Surabaya, (DOC) – Selama kurun waktu 2013, hingga semester 1 pasaran produk Informasi Teknologi (IT) di Jatim mulai ada penurunan. Namun para produsen IT masih tetap agresif untuk meluncurkan beberapa produk-prosuk terbarunya guna memenuhi kebutuhan gaya hidup masyarakat khususnya kota besar seperti Surabaya.
Ketua Asosiasi Pengusaha Komputer Indonesia (Apkomindo) Jatim , Kurniawan mengatakan pertumbuhan pasar IT di Jatim sampai dengan semester I 2013 hanya tumbuh sampai 2 persen saja. Apabaila dibandingkan dengan tahun lalu diperiode yang sama yang mencapai 5 persen.
“Untuk produk IT pada umumnya seperti notebook, tablet, desktop PC, dan beberapa produk lainnya tidak mengalami banyak pertumbuhan. Akan tetapi trend ke depannya adalah produk IT konvergen atau yang biasa digabung dengan peralatan rumah tangga dan gaya hidup,” kata Kurniawan, Rabu (18/9/2013).

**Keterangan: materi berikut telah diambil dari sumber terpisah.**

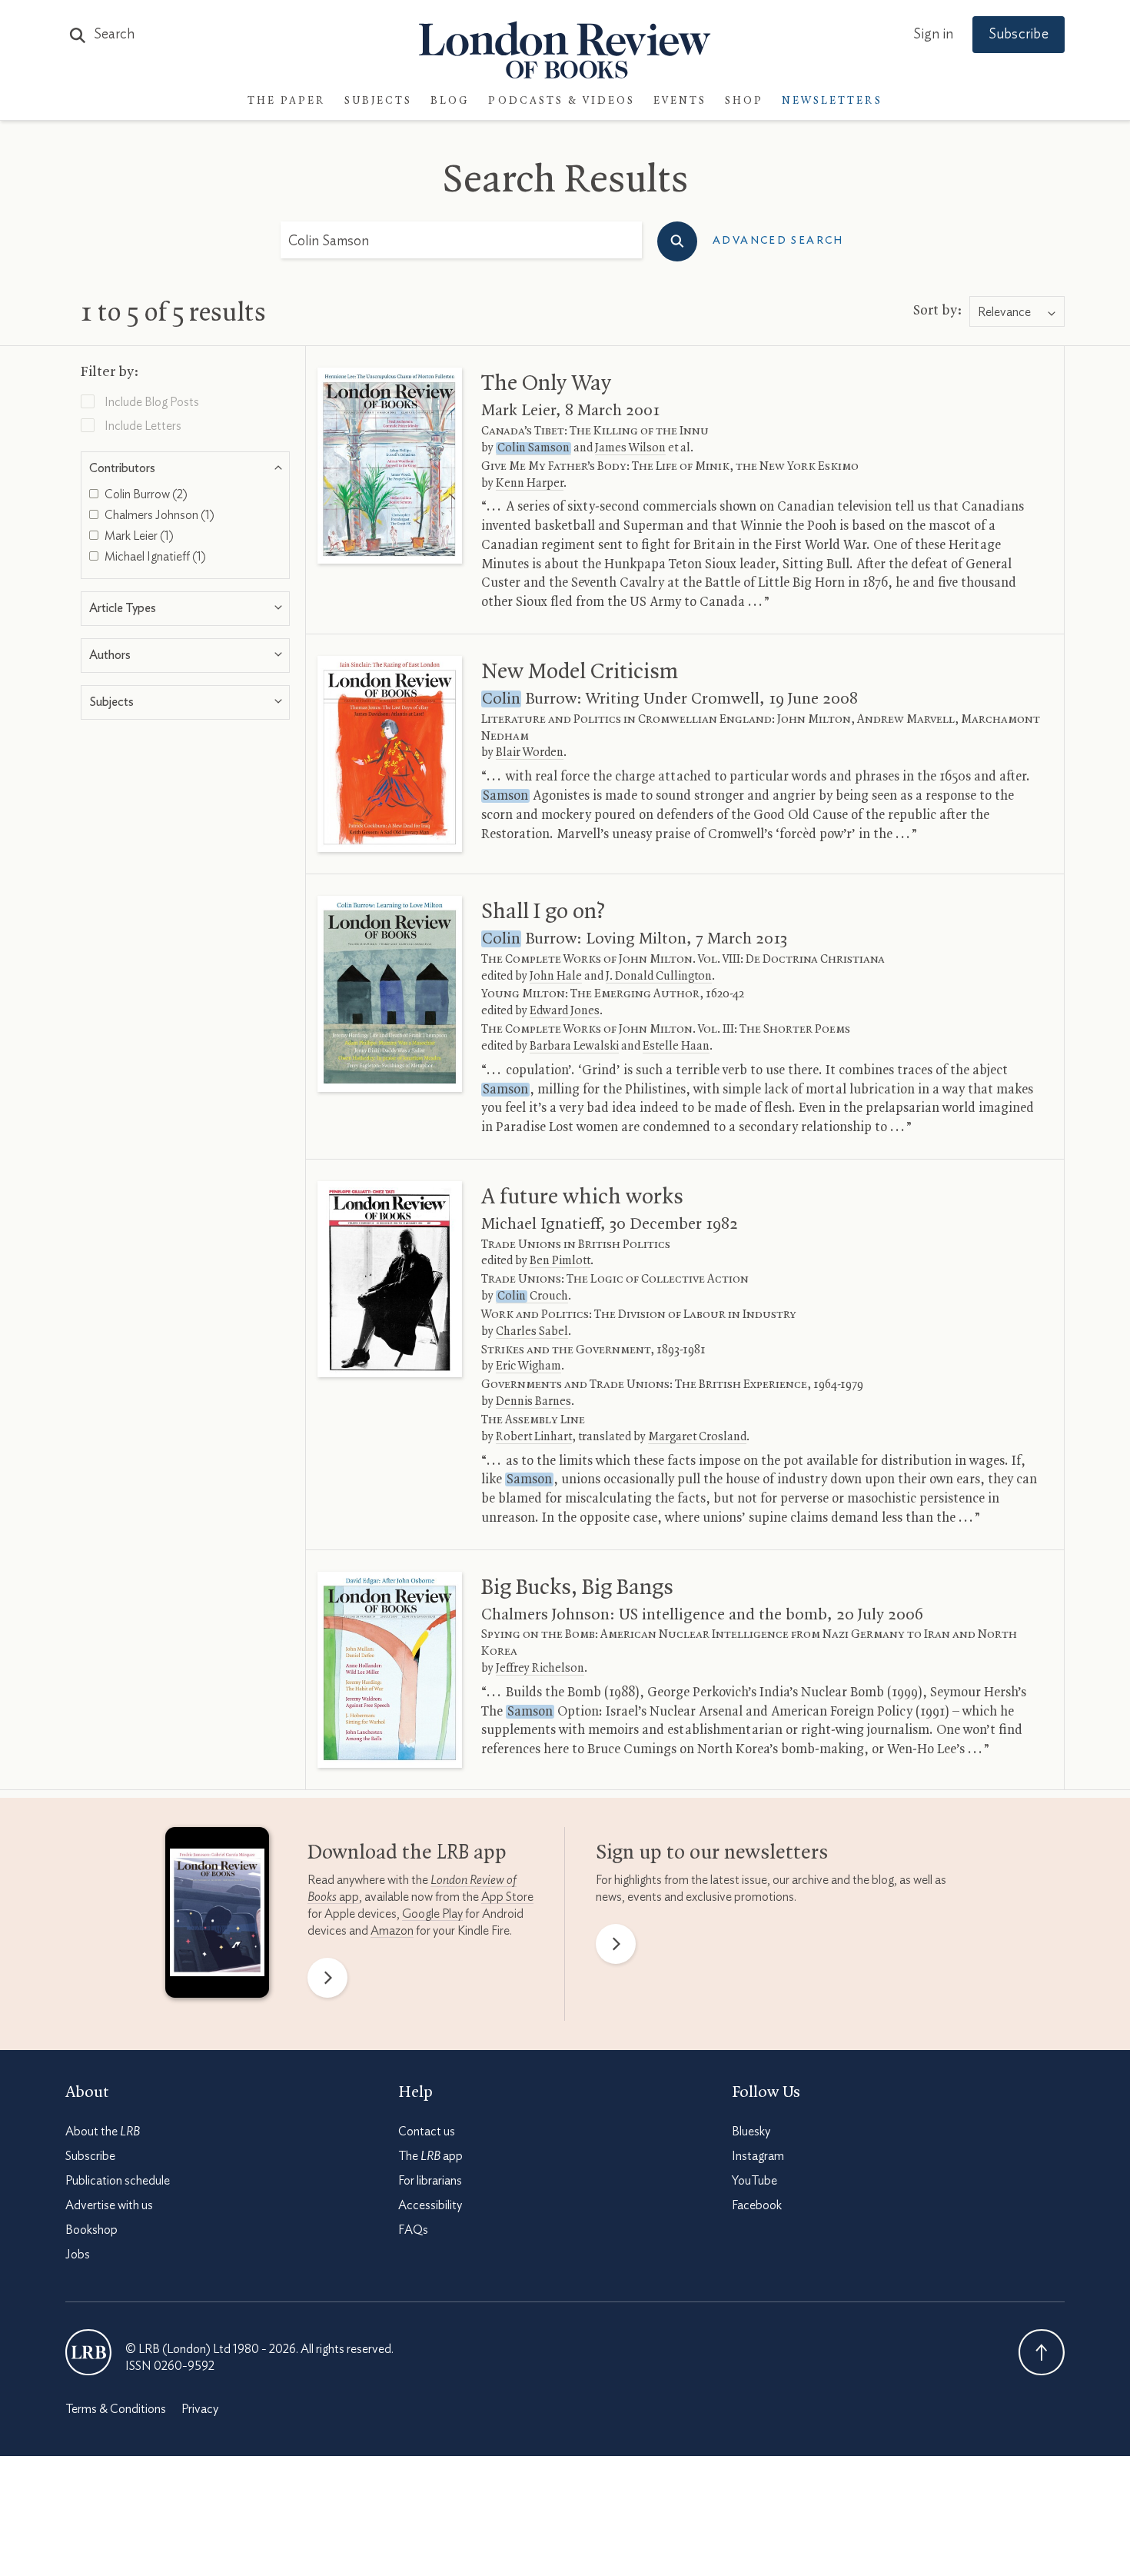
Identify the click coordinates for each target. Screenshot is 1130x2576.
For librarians (430, 2181)
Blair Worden (529, 753)
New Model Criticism (579, 672)
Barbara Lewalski (574, 1046)
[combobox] (1017, 312)
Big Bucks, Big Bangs (577, 1587)
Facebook (757, 2205)
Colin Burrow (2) (145, 494)
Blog (450, 101)
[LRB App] (217, 1916)
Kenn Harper (529, 484)
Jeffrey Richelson (540, 1668)
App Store (507, 1897)
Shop (744, 101)
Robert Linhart (534, 1437)
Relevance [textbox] (1004, 312)
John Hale (556, 976)
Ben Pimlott (560, 1261)
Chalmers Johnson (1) (158, 515)
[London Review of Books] (88, 2352)
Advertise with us (109, 2205)
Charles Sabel (532, 1332)
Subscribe (1019, 35)
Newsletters (832, 101)
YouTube (754, 2181)
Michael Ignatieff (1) (154, 557)
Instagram (758, 2156)
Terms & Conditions (115, 2409)
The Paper (287, 101)
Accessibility (430, 2205)
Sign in (933, 35)
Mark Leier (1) (138, 536)
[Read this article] (389, 466)
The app (430, 2156)
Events (679, 101)
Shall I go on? (543, 912)
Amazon (392, 1931)
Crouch (532, 1296)
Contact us (426, 2131)
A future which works (582, 1197)
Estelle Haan (676, 1046)
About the (102, 2131)
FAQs (413, 2230)
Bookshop (91, 2230)
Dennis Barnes (533, 1402)
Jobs (77, 2254)
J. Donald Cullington (659, 976)
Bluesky (751, 2131)
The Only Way (546, 383)
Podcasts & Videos (561, 101)
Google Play (432, 1914)
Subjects (378, 101)
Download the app (407, 1853)
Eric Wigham (528, 1366)
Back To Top (1042, 2352)
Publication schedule (117, 2181)
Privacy (199, 2409)
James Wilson (630, 448)
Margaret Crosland (697, 1437)
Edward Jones (565, 1011)
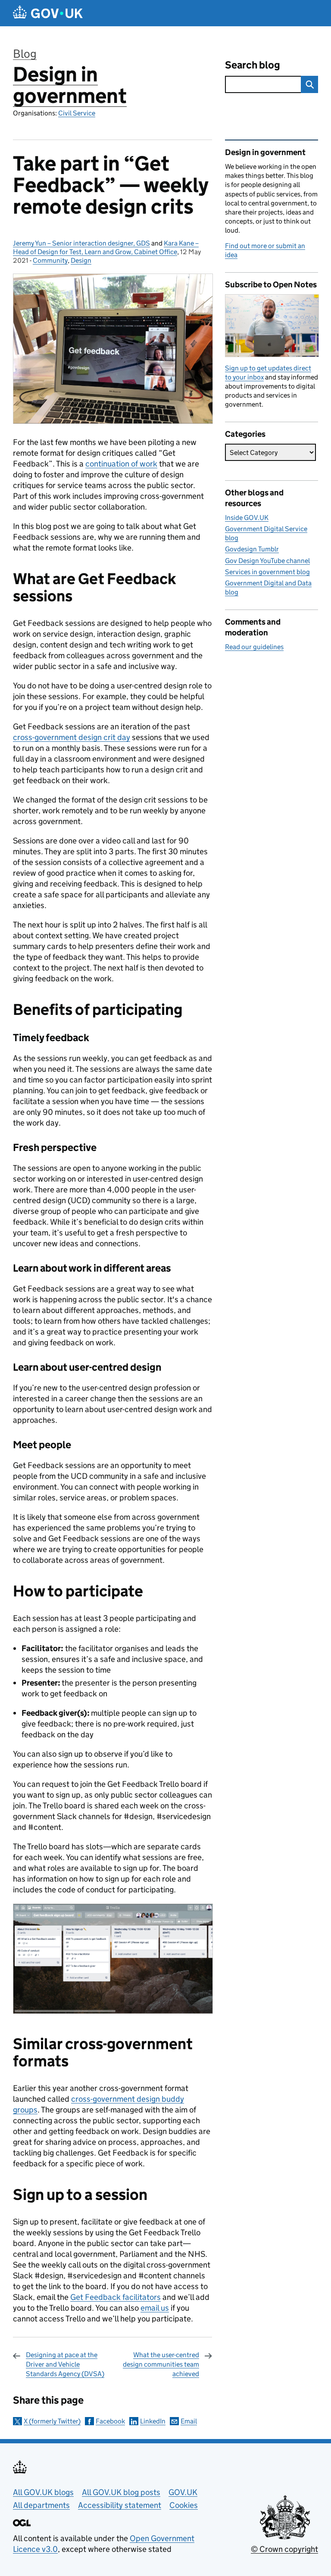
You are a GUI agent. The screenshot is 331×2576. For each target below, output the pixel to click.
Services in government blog (267, 572)
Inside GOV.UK (247, 517)
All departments (41, 2505)
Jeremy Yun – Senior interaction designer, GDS (81, 243)
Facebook (110, 2421)
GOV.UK (183, 2492)
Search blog (252, 65)
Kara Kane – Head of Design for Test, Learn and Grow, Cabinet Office (106, 247)
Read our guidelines (254, 647)
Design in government (70, 85)
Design (81, 260)
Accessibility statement (119, 2505)
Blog (25, 54)
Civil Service (76, 113)
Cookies (183, 2505)
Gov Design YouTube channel (267, 561)
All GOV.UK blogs (43, 2492)
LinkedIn (153, 2421)
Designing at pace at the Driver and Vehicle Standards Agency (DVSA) (65, 2364)
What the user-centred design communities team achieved (161, 2364)
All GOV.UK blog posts (121, 2492)
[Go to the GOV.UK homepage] (48, 13)
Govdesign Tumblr (252, 549)
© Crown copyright (284, 2549)
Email (189, 2421)
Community (50, 260)
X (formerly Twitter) (52, 2421)
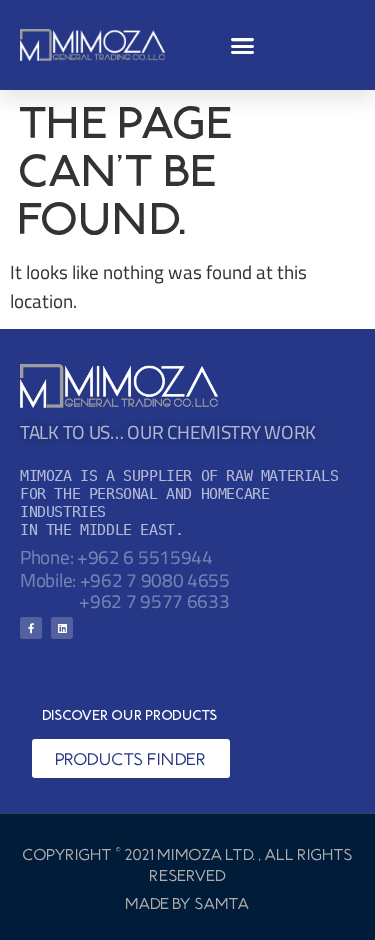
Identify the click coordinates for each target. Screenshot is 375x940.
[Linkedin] (62, 628)
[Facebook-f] (31, 628)
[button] (243, 45)
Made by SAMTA (188, 903)
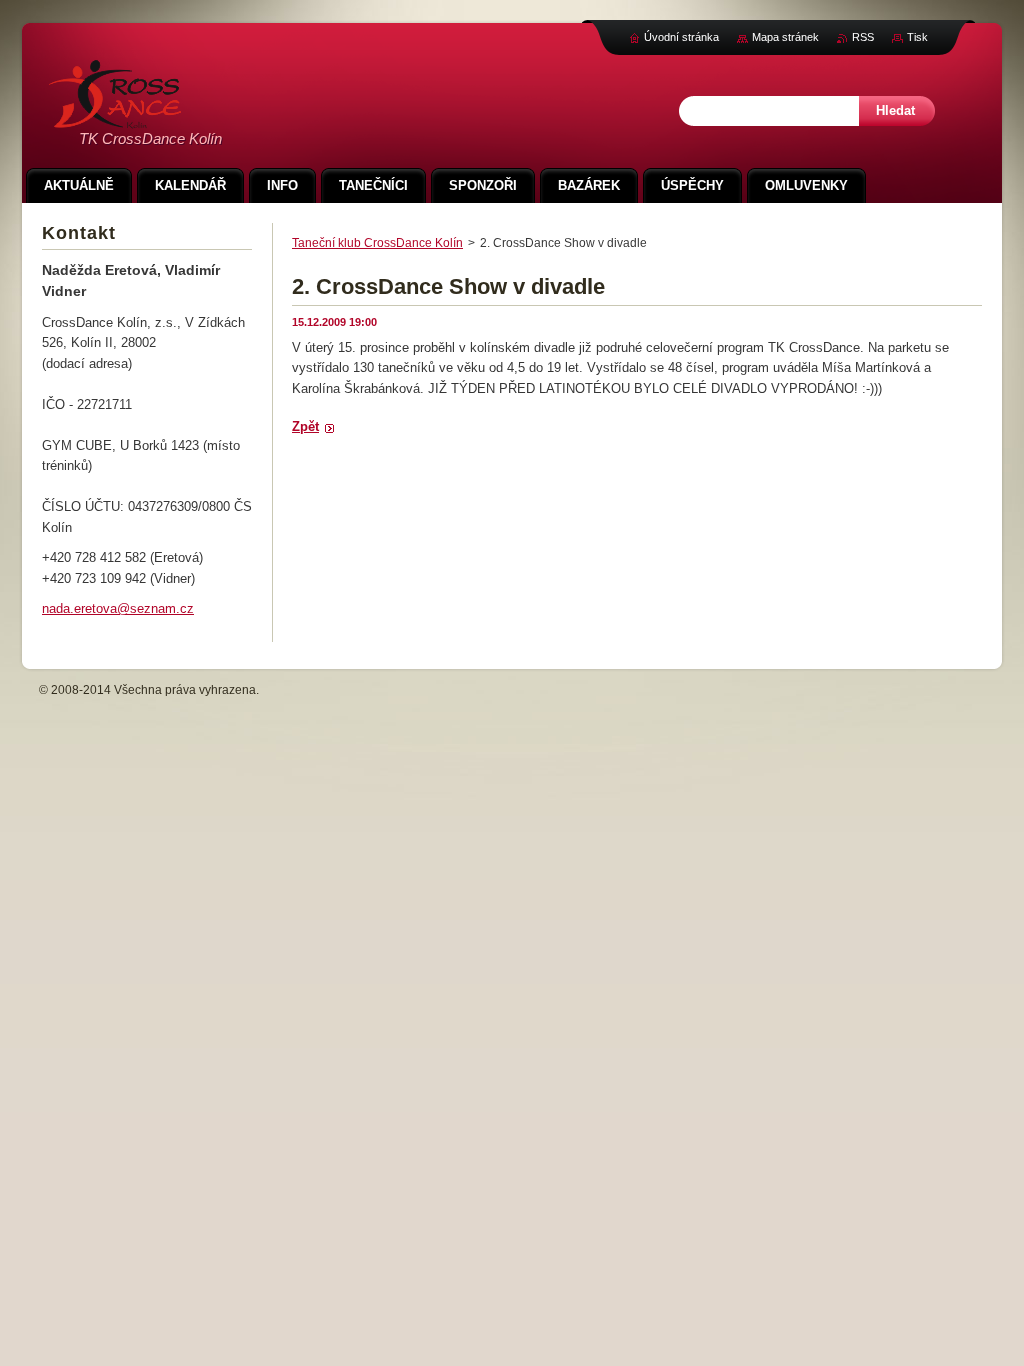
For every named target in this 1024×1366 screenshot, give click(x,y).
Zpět (305, 426)
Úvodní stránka (681, 37)
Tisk (917, 37)
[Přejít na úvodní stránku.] (115, 117)
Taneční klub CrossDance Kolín (377, 243)
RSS (863, 37)
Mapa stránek (785, 37)
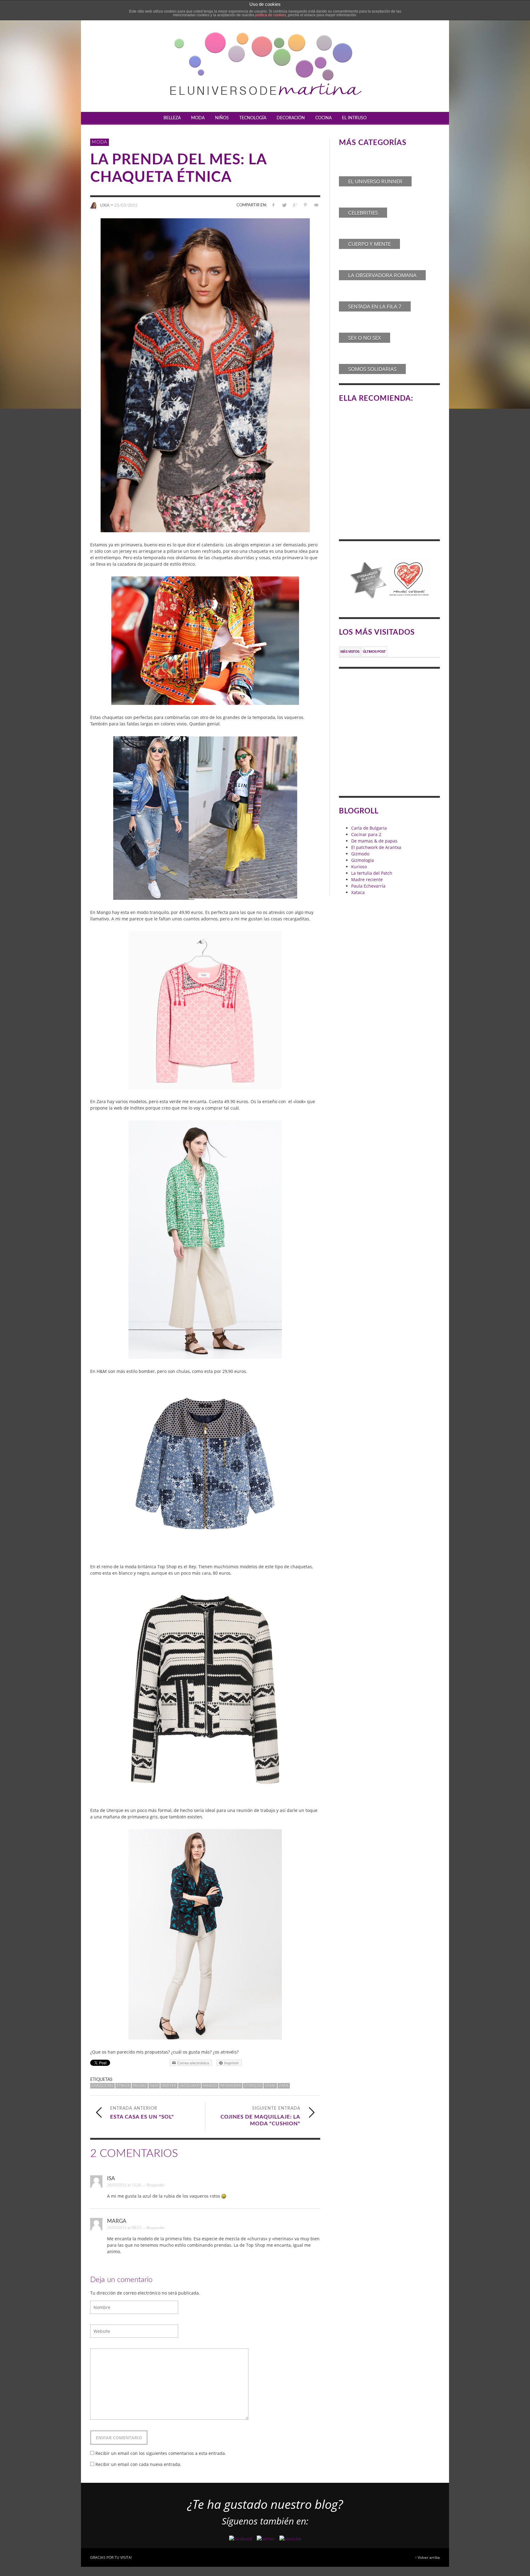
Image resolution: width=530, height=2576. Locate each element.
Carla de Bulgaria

Kurniawan mengatakan, produk IT konvergen yang akan meramaikan pasar di Jatim lebih mengarah pada produk hiburan dan gaya hidup seperti, lemari es, mesin cuci, televisi, DVD yang dipadukan dengan teknologi canggih. Dimana perabotan tersebut sudah menggunakan komponen pada produk IT dan memiliki fungsi dan fitur lebih canggih.
“Itu adalah generasi terbaru bagi produk elektronik maupun produk IT yang digabungkan. Karena saat ini pengembangan teknologi telah mengarah ke kehidupan masyarakat yang lebih luas,” katanya.
Sementara pasar bagi produk konvergen sendiri, menurutnya akan berbeda segmennya dengan pasar elektronik maupun produk IT. Karena merupakan gabungan keduanya dan segmentasi marketnya juga mengarah pada konsumen kelas menengah keatas. Dimana pertumbuhan properti dan hunian-hunian modern baru di Jatim terus meningkat setiap tahunnya, sehingga produk konvergen tersebut mendorong para konsumen untuk membelinya.
“Dari tahun ke tahun tentunya segala hal semakin berkembang. Termasuk dalam pemanfaatan produk IT ini yang bukan lagi seputar perangkat kerja, akan tetapi semakin luas ke dalam berbagai kebutuhasn masyarakat,” tegas Kurniawan. (dan/r4)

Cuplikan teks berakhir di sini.